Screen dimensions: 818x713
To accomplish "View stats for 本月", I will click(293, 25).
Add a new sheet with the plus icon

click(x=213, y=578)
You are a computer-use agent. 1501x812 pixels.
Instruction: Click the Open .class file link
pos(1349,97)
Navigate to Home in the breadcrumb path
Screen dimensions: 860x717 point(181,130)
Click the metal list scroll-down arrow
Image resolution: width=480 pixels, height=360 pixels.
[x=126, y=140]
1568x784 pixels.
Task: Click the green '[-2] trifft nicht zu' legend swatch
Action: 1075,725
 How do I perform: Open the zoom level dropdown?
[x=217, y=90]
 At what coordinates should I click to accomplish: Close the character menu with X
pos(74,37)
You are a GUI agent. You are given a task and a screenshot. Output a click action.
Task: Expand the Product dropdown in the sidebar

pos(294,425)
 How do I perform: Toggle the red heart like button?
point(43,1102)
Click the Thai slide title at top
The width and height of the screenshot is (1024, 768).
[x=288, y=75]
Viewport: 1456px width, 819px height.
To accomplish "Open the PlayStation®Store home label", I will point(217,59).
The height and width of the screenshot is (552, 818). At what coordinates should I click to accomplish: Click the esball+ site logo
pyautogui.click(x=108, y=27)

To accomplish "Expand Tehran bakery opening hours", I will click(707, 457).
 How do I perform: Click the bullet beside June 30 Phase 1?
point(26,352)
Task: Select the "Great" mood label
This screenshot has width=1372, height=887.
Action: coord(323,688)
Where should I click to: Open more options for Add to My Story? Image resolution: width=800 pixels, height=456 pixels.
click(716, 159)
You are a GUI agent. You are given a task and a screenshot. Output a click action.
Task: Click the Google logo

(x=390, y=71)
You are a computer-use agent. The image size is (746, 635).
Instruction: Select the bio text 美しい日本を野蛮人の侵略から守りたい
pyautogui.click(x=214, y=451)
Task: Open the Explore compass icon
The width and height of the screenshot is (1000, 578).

### THE TASK
Output only the lines from the one containing "Viewport: 1456px width, 819px height." through the end of the material, please, exactly as they appear.

### YOUR SOLUTION
Viewport: 1456px width, 819px height.
To accomplish "Open the PlayStation®Store home label", I will point(217,59).
The height and width of the screenshot is (552, 818). At what coordinates should I click to accomplish: Click the esball+ site logo
pyautogui.click(x=108, y=27)

To accomplish "Expand Tehran bakery opening hours", I will click(707, 457).
 How do I perform: Click the bullet beside June 30 Phase 1?
point(26,352)
Task: Select the "Great" mood label
This screenshot has width=1372, height=887.
Action: coord(323,688)
Where should I click to: Open more options for Add to My Story? Image resolution: width=800 pixels, height=456 pixels.
click(716, 159)
You are a GUI agent. You are given a task and a screenshot. Output a click action.
Task: Click the Google logo

(x=390, y=71)
You are a computer-use agent. The image size is (746, 635).
Instruction: Select the bio text 美しい日本を野蛮人の侵略から守りたい
pyautogui.click(x=214, y=451)
Task: Open the Explore compass icon
The width and height of the screenshot is (1000, 578).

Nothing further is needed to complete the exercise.